> Task objective:
Your answer must be the records below, given again exactly, with no pictures in it.

================

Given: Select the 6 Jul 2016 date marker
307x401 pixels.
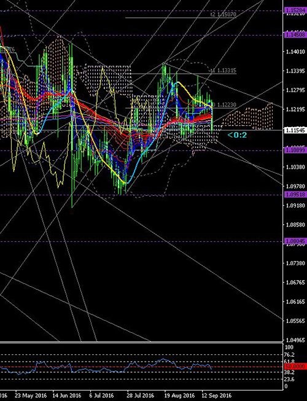Looking at the screenshot, I should tap(101, 395).
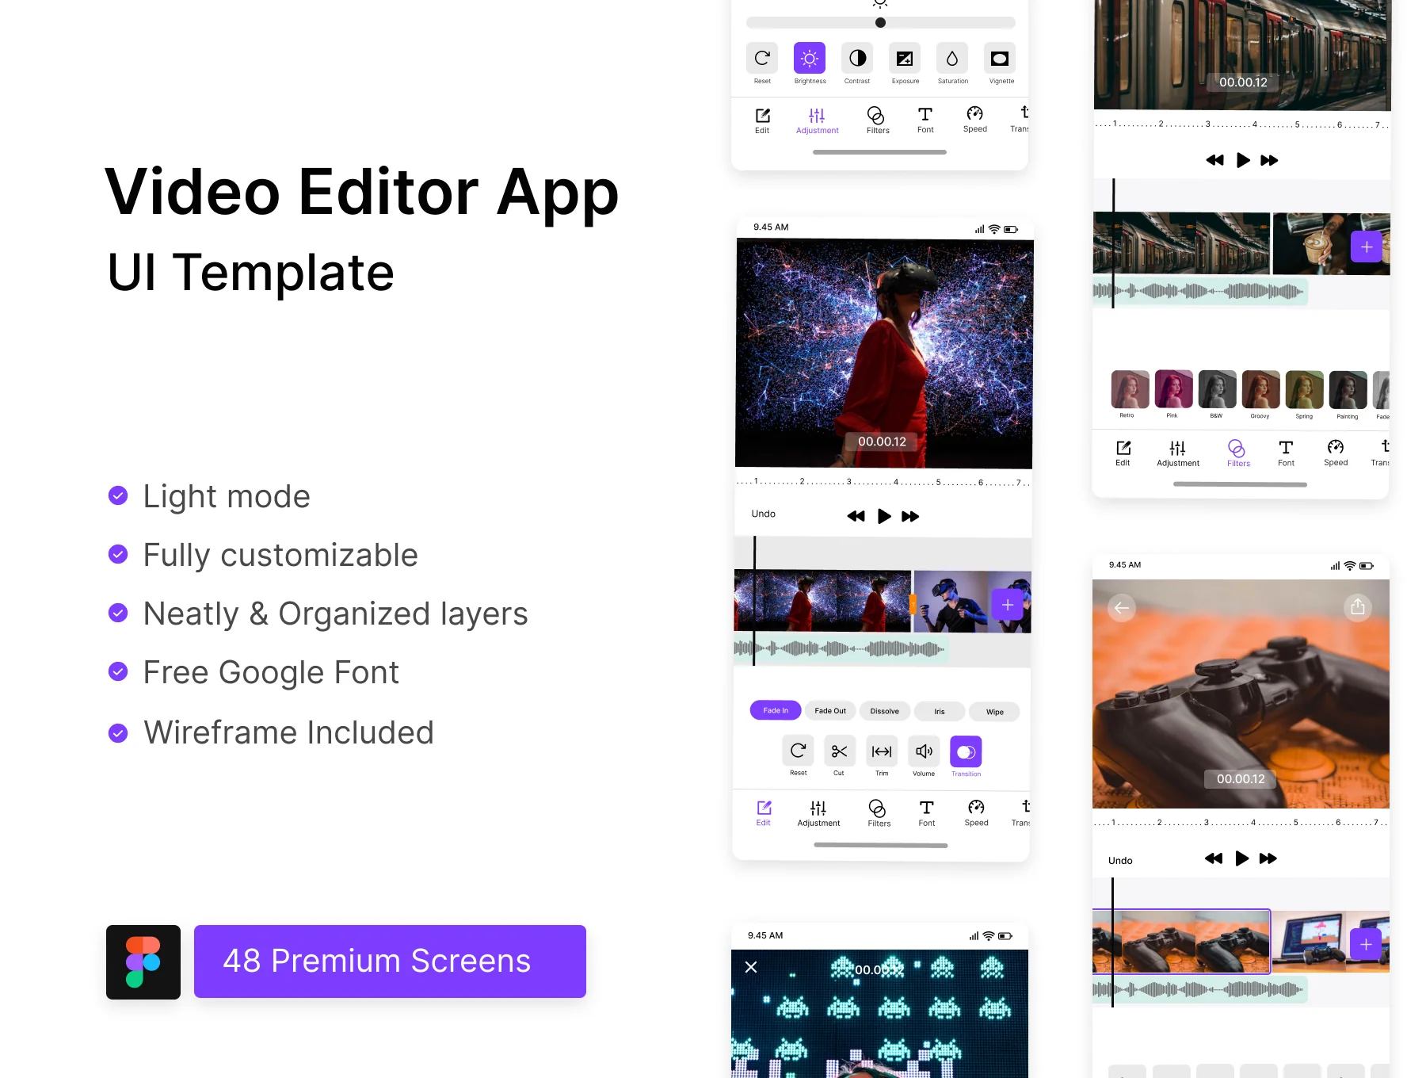Choose the Trim tool icon
Image resolution: width=1426 pixels, height=1078 pixels.
pos(882,751)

================

> Task solution:
Given: Select the 6 Jul 2016 date marker
307x401 pixels.
Looking at the screenshot, I should tap(101, 395).
Choose the Trim tool icon
Image resolution: width=1426 pixels, height=1078 pixels.
pos(882,751)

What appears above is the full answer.